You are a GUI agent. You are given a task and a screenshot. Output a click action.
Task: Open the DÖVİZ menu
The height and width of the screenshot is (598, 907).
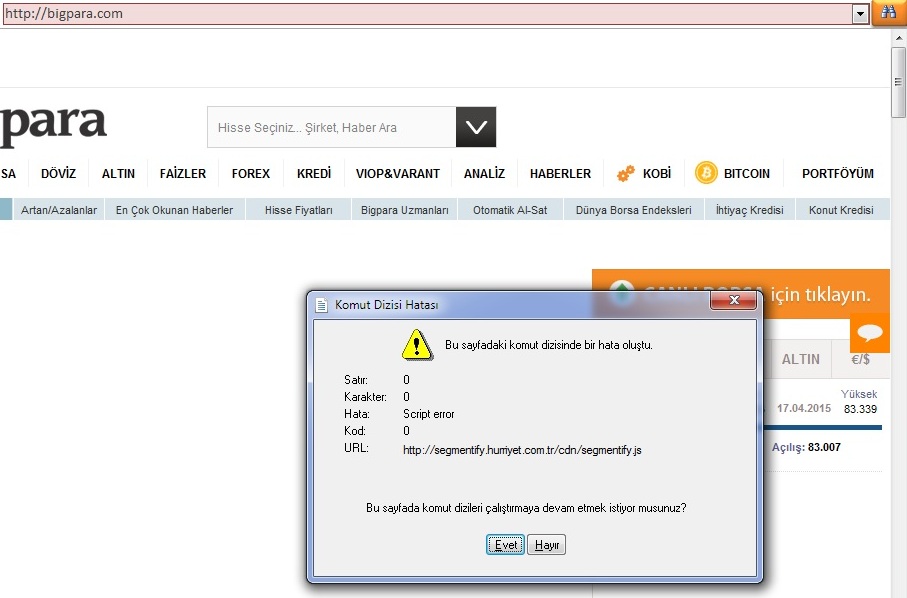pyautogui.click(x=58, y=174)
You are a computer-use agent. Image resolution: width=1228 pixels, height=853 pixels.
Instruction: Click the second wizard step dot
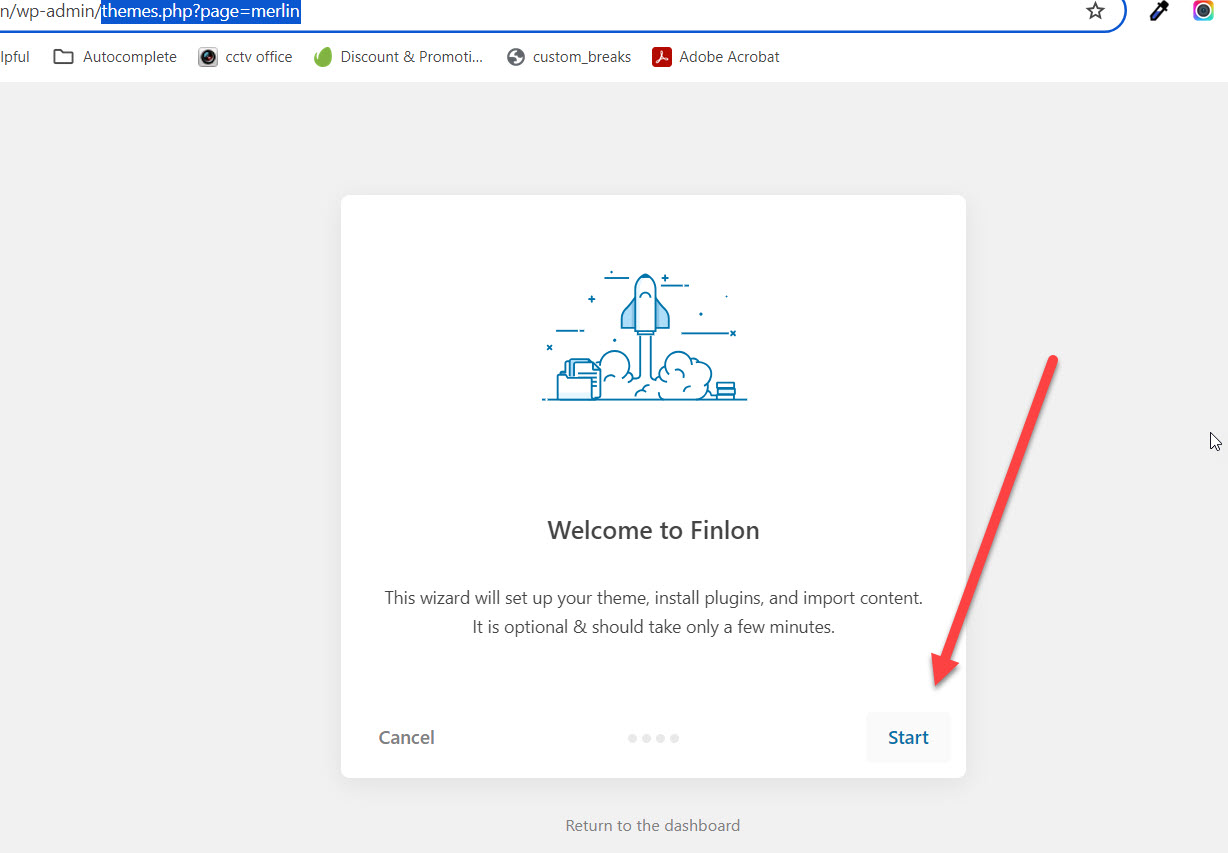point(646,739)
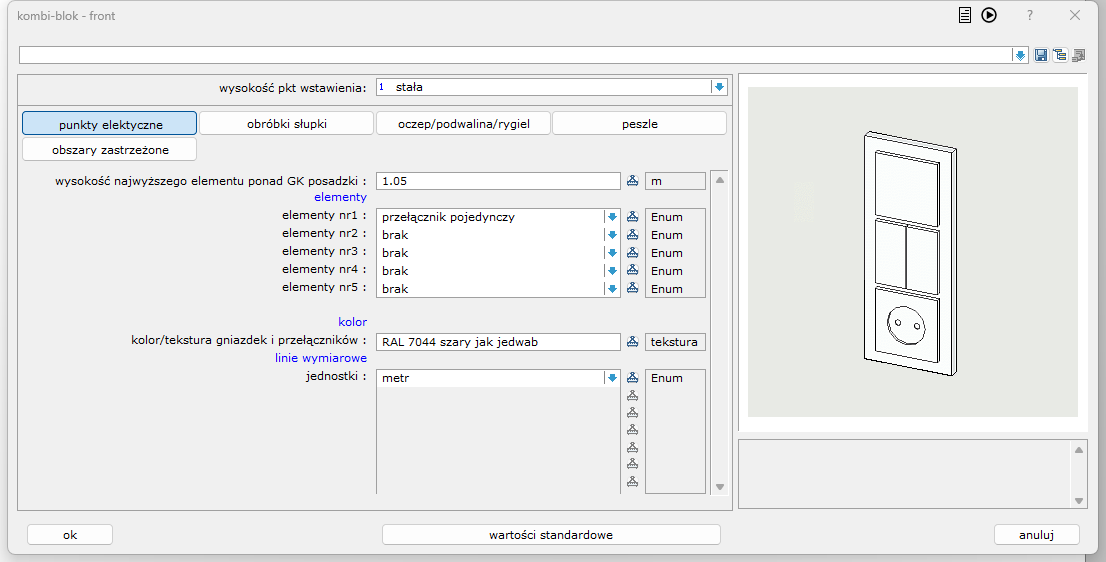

______________________________

Excluding all pictures, reproduce the records exactly as they appear above.

You are a GUI agent. You are given a task and a screenshot. Output a click action.
Task: Open the DÖVİZ menu
The height and width of the screenshot is (598, 907).
pyautogui.click(x=58, y=174)
You are a computer-use agent. Image resolution: width=1228 pixels, height=853 pixels.
Instruction: Click the second wizard step dot
point(646,739)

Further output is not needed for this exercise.